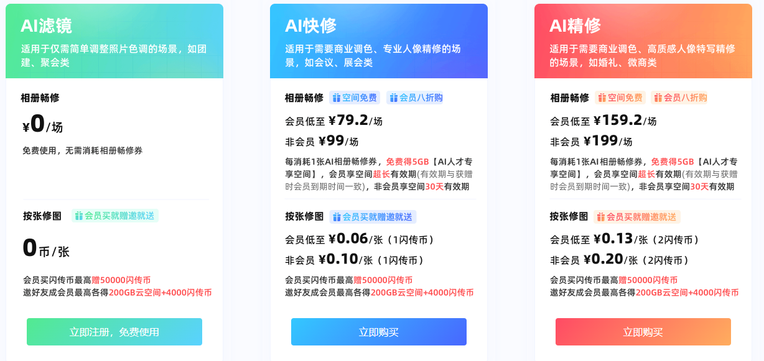Click the blue 立即购买 button under AI快修
The width and height of the screenshot is (764, 361).
pyautogui.click(x=379, y=332)
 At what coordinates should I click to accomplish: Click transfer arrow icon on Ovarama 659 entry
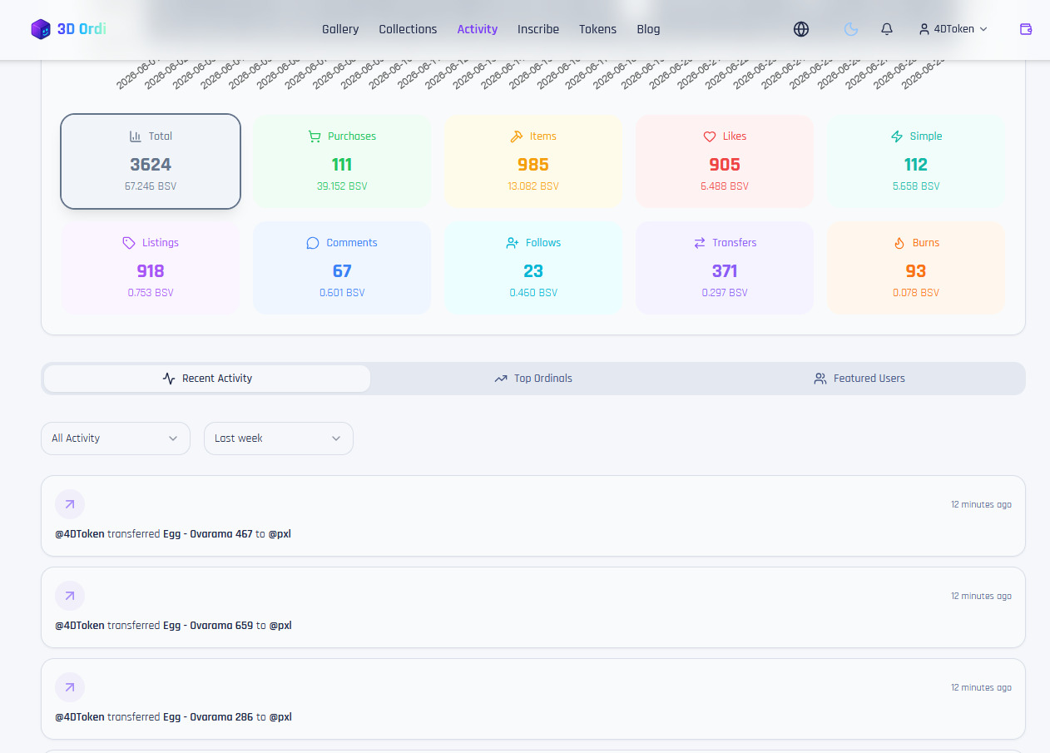70,596
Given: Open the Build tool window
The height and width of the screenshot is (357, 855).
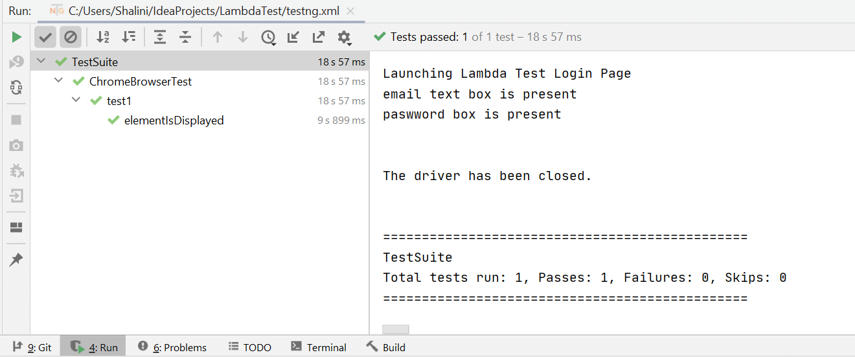Looking at the screenshot, I should tap(386, 347).
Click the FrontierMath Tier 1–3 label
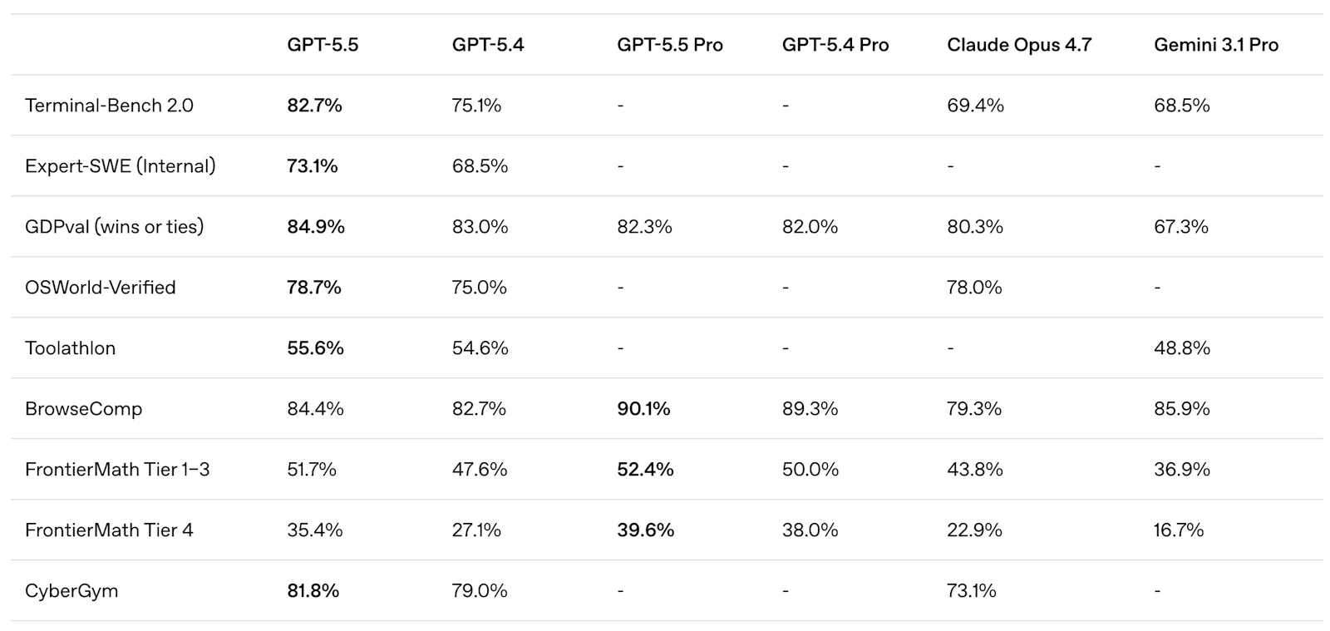 tap(117, 470)
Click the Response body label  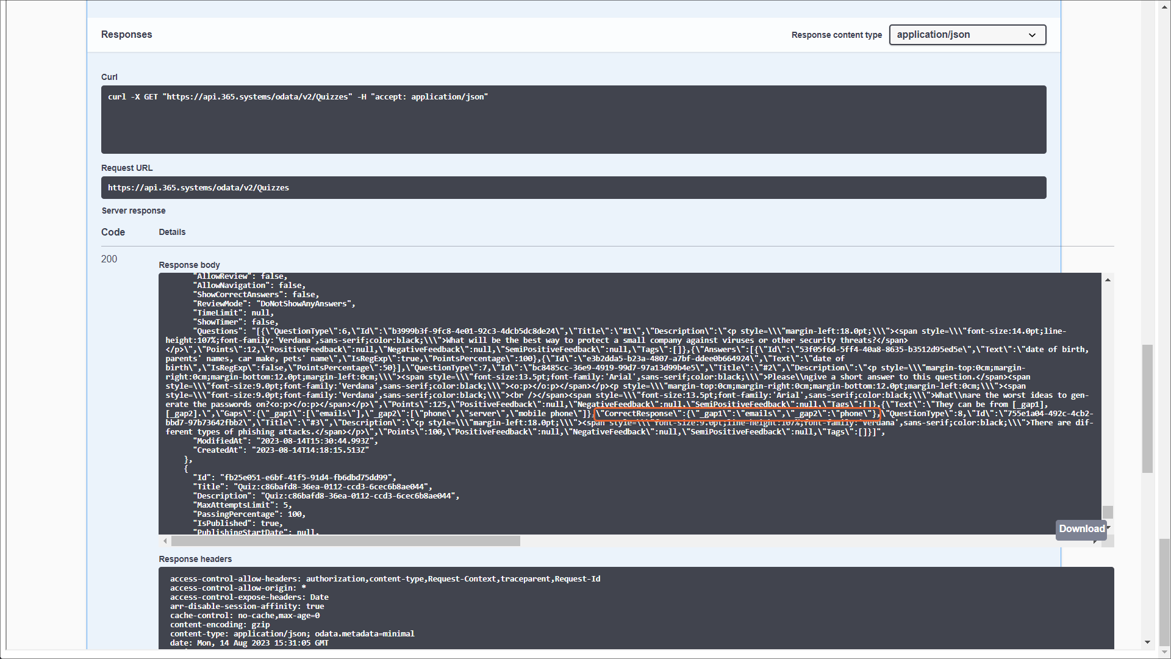189,265
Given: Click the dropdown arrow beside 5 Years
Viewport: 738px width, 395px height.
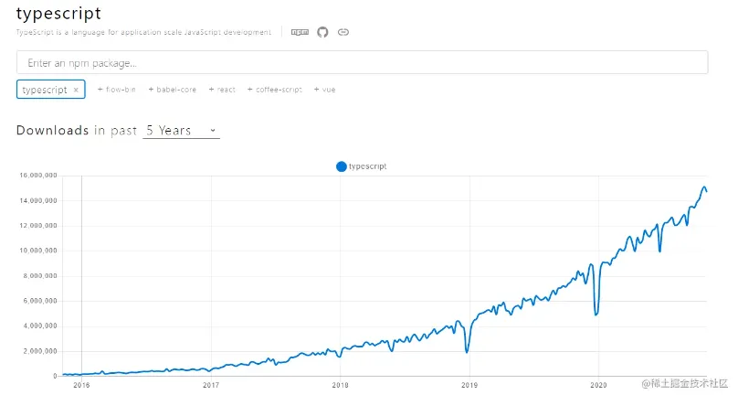Looking at the screenshot, I should [x=213, y=131].
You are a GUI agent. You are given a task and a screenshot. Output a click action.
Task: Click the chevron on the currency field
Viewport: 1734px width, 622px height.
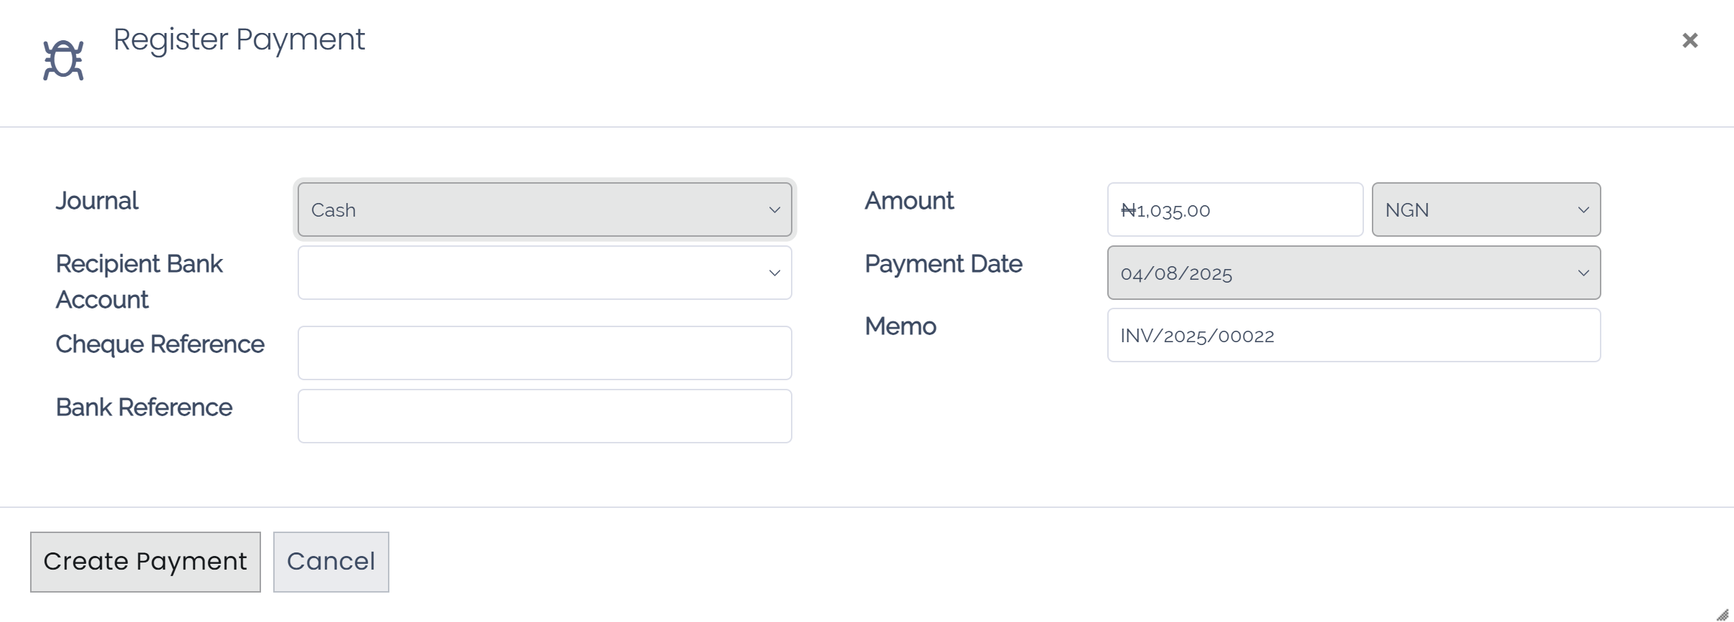(x=1585, y=210)
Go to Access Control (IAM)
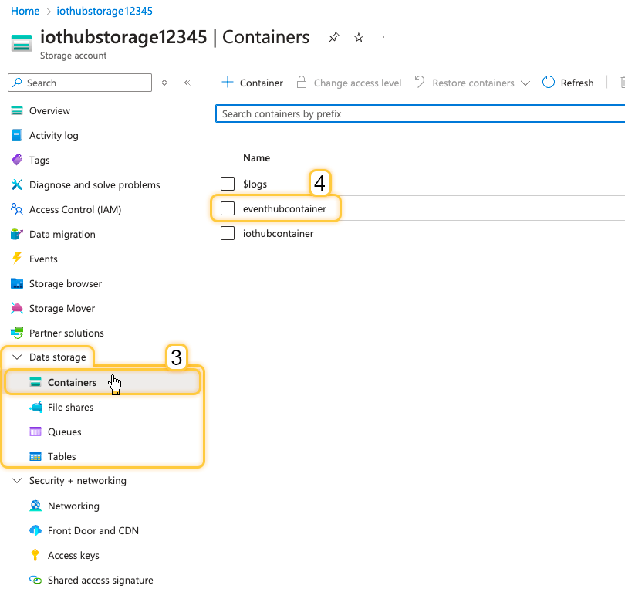Screen dimensions: 625x589 [x=75, y=209]
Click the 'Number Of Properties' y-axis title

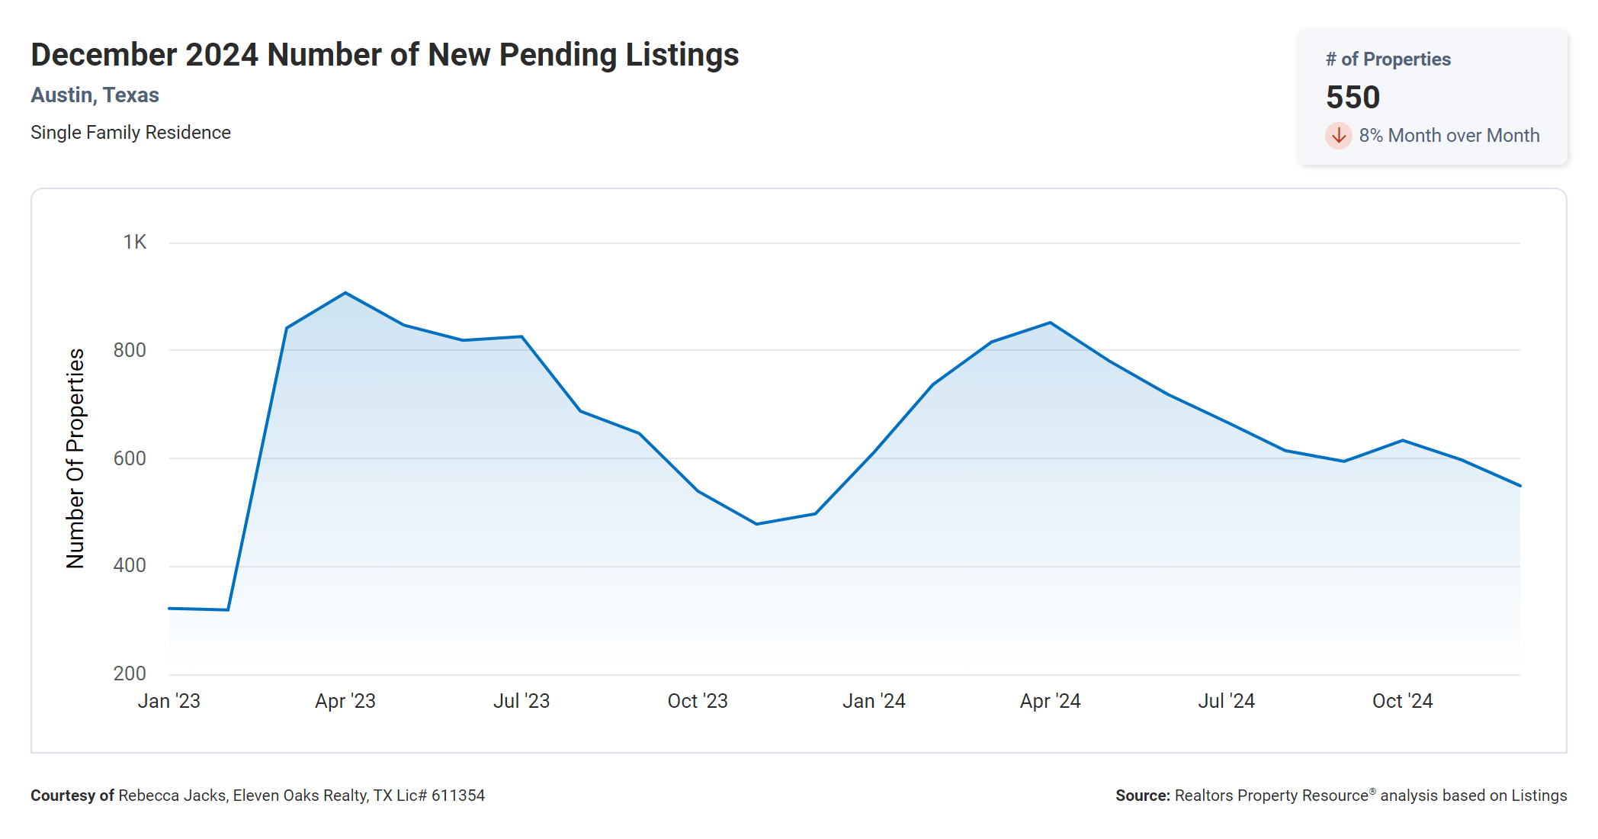(x=75, y=458)
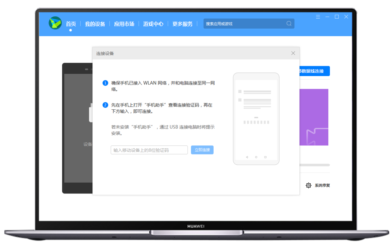The image size is (392, 242).
Task: Open 更多服务
Action: click(182, 24)
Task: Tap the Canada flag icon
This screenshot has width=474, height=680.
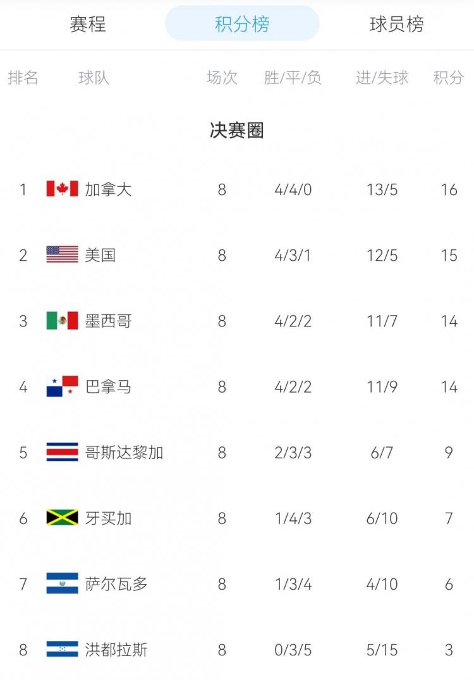Action: (62, 189)
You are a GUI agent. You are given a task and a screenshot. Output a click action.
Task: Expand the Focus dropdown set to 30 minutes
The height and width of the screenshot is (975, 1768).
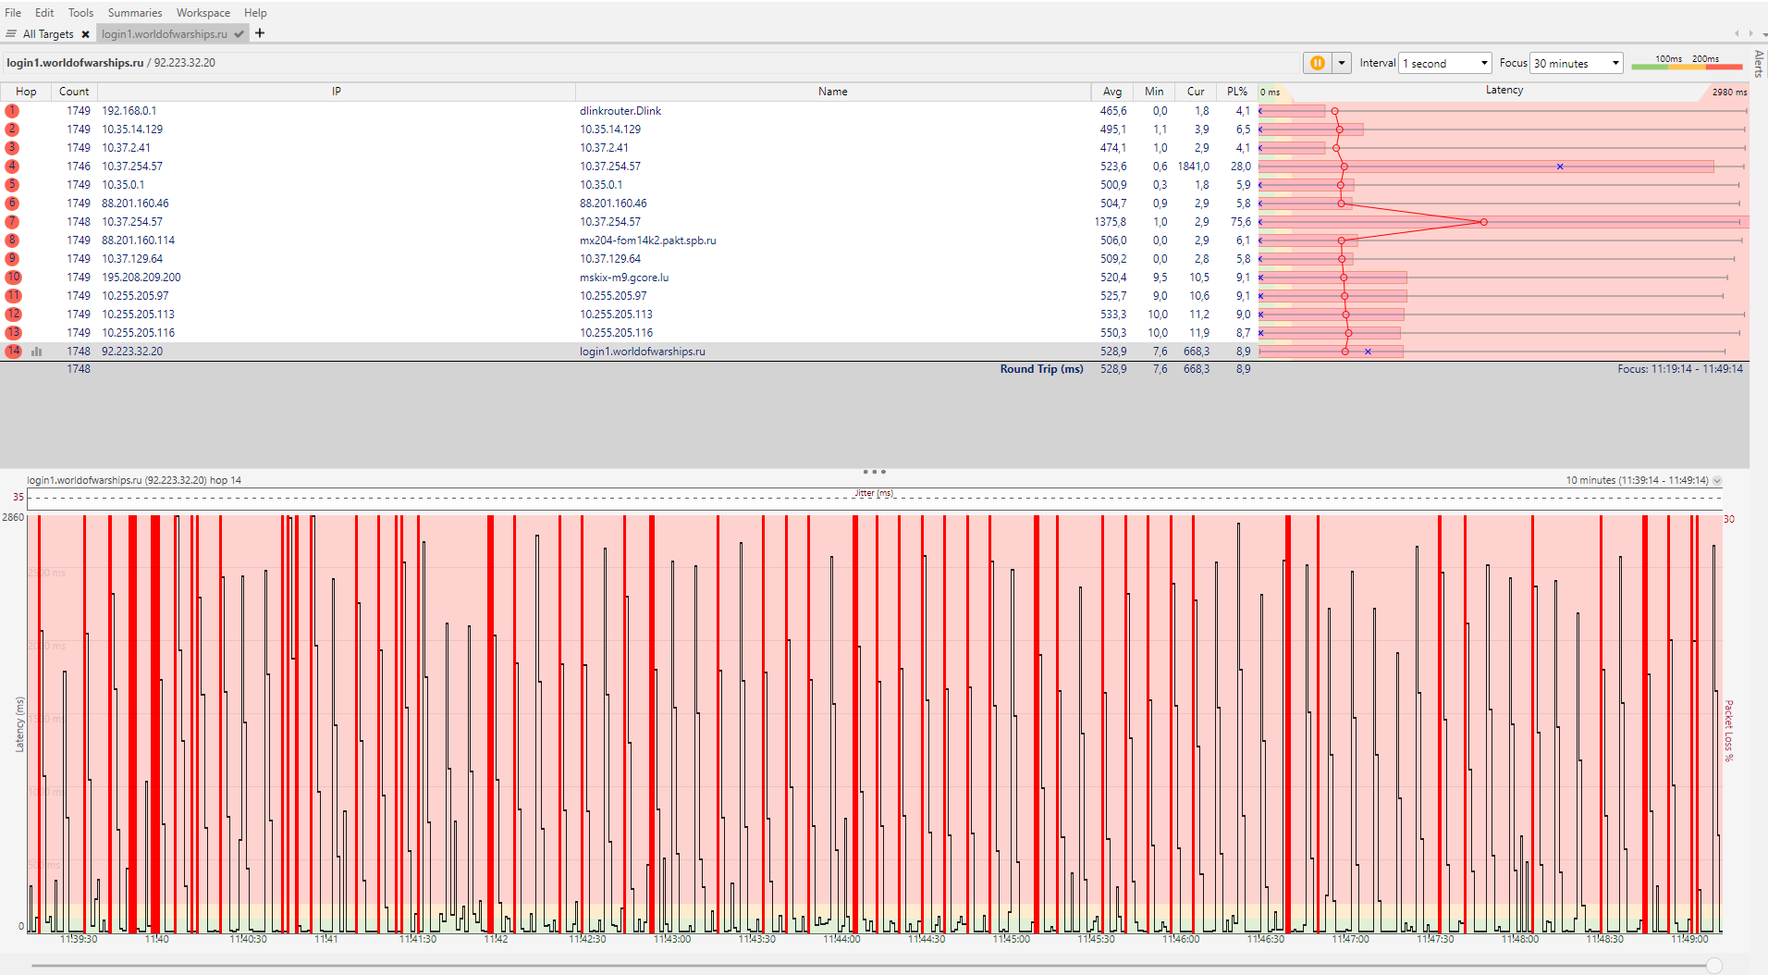(1577, 63)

========================================================================

WHAT IS NEEDED>
Return the lines above as a JSON list of strings, one string per line, from the first line through the line containing "Looking at the screenshot, I should tap(386, 347).", both ends included. Omit blank lines, and leave the pictures out.

CORRECT ANSWER>
[
  "Click the blue 立即购买 button under AI快修",
  "The width and height of the screenshot is (764, 361).",
  "pyautogui.click(x=379, y=332)",
  " At what coordinates should I click to accomplish: Click transfer arrow icon on Ovarama 659 entry",
  "70,596",
  "Given: Open the Build tool window",
  "The height and width of the screenshot is (357, 855).",
  "Looking at the screenshot, I should tap(386, 347)."
]